Censorship in Islamic societies


Islamic teachings and argument have been used to censor opinions and writings throughout history, up to and including the modern era, and thus there are many cases of censorship in Islamic societies. One example is the fatwa against The Satanic Verses, ordering that the author be executed for blasphemy. Depictions of Muhammad have inspired considerable controversy and censorship. Some Islamic societies have religious police, who enforce the application of Islamic Sharia law.
In non-Islamic countries, Islam has often been cited as a reason for self-censorship. Sometimes this self-censorship is because of threats of violence. Leaders of the member states of the world's largest Islamic organization, known as the Organisation of Islamic Cooperation, called for a categorical ban on anything that could be deemed as denigration of the Islamic prophet Muhammad in 2012.

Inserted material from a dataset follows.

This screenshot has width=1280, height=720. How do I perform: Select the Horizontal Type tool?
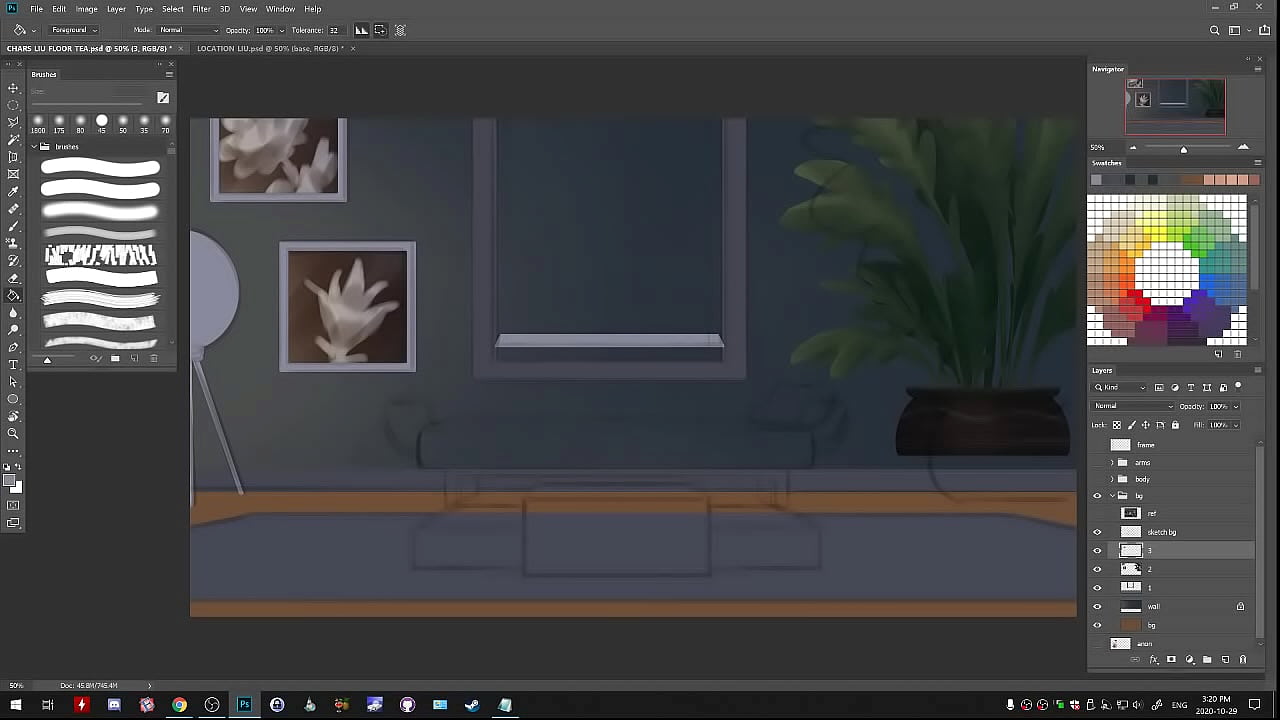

Calls for a global ban of criticism of Muhammad

The Organisation of Islamic Cooperation, the world's second largest intergovernmental organization, comprising fifty-seven Islamic states, has actively lobbied for a global ban on what it perceives as anti-Islamic blasphemy, especially after the publication of Innocence of Muslims — a "low-quality film" depicting Muhammad as a madman, philanderer, and paedophile, — triggered protests and demonstrations in over a dozen Islamic countries. The OIC actions constituted a major step to criminalize speech critical of religion.
Ekmeleddin İhsanoğlu, a Turkish citizen and the Secretary General of the Organisation of Islamic Cooperation, also called for a ban on insults against the Islamic prophet. He said, "If the Western world fails to understand the sensitivity of the Muslim world, then we are in trouble". He asserted provocative insults are "a threat to international peace and security and the sanctity of life."
However, the opposition from Western nations barred the resolution from being accepted. Ihsanoglu said, "We could not convince them, The European countries don't vote with us, the United States doesn't vote with us."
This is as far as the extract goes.